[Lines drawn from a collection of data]
--- START ---
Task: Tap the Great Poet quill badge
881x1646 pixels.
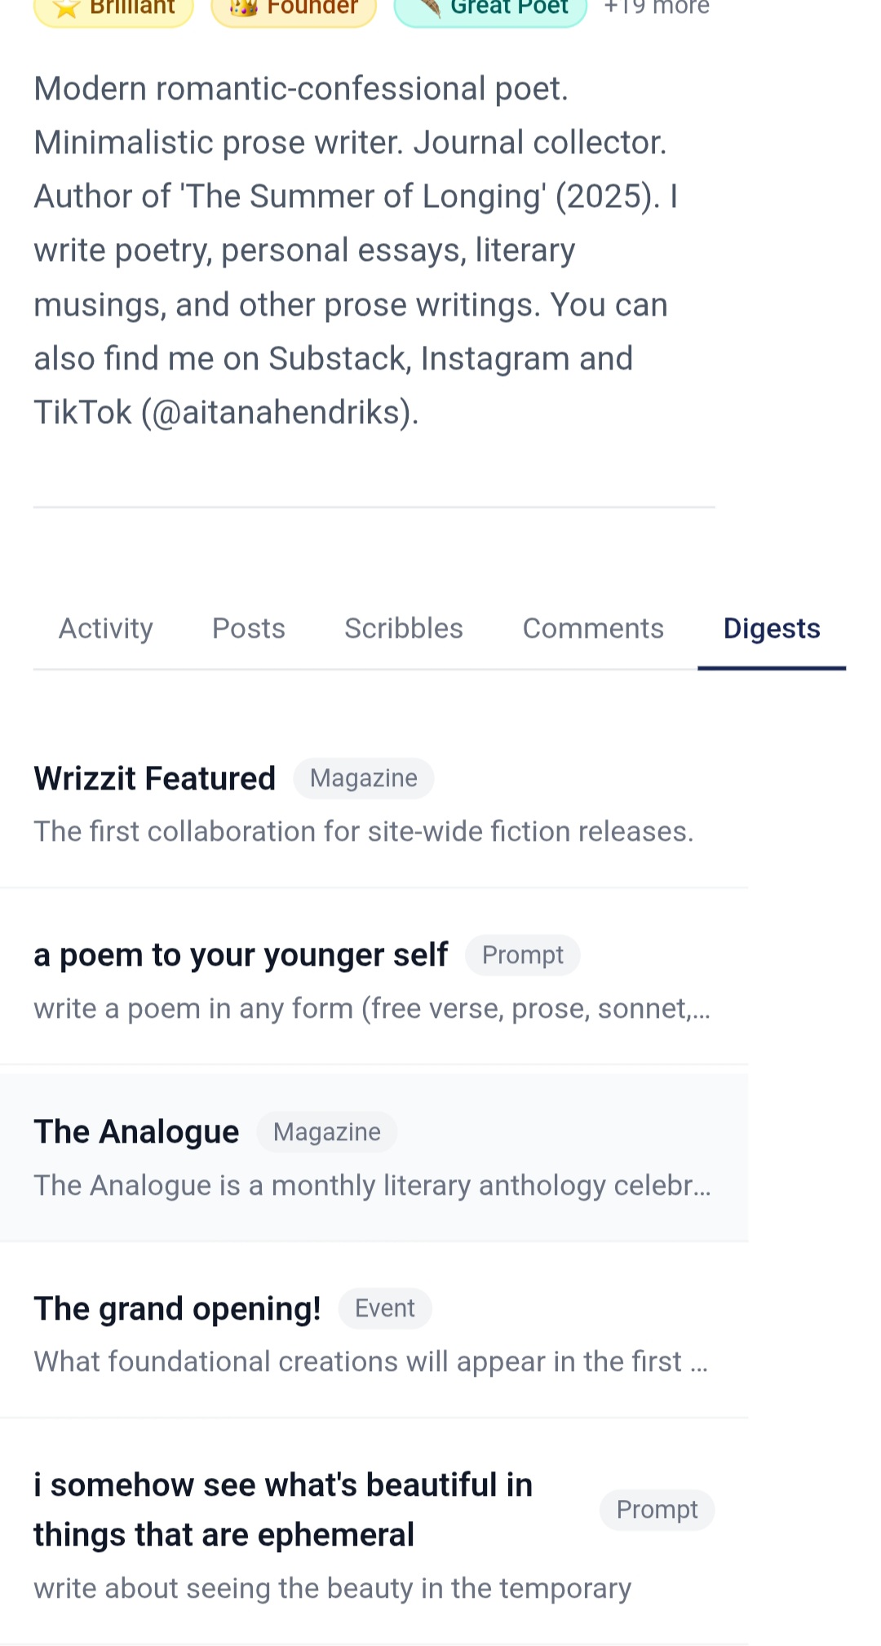Action: pos(490,9)
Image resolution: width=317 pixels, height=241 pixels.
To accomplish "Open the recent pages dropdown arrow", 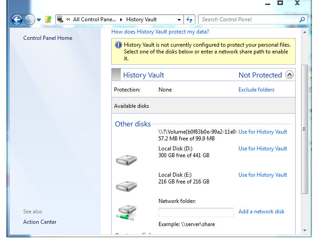I will pos(39,20).
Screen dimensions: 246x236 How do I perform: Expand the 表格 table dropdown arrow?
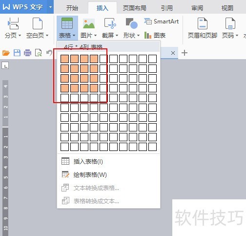(x=74, y=35)
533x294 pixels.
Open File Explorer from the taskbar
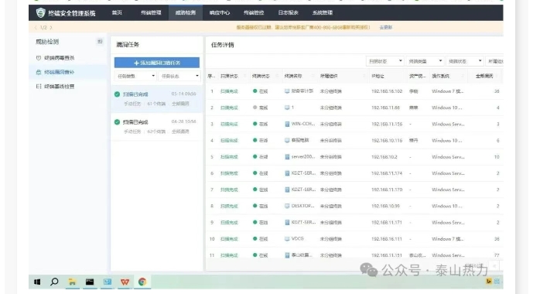click(x=72, y=282)
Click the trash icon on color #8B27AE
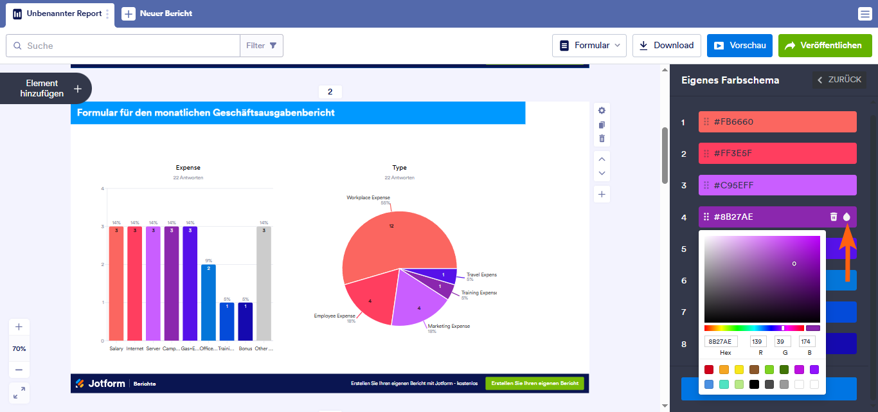This screenshot has width=878, height=412. pyautogui.click(x=834, y=217)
--- END ---
Work required: Rewrite the lines from the one containing "533x294 pixels." through the last line as a numbered list, skipping any blank lines. Leave the pictures out of your answer.

The reply:
1. 533x294 pixels.
2. Open File Explorer from the taskbar
3. click(x=72, y=282)
4. Click the trash icon on color #8B27AE
5. This screenshot has width=878, height=412. pyautogui.click(x=834, y=217)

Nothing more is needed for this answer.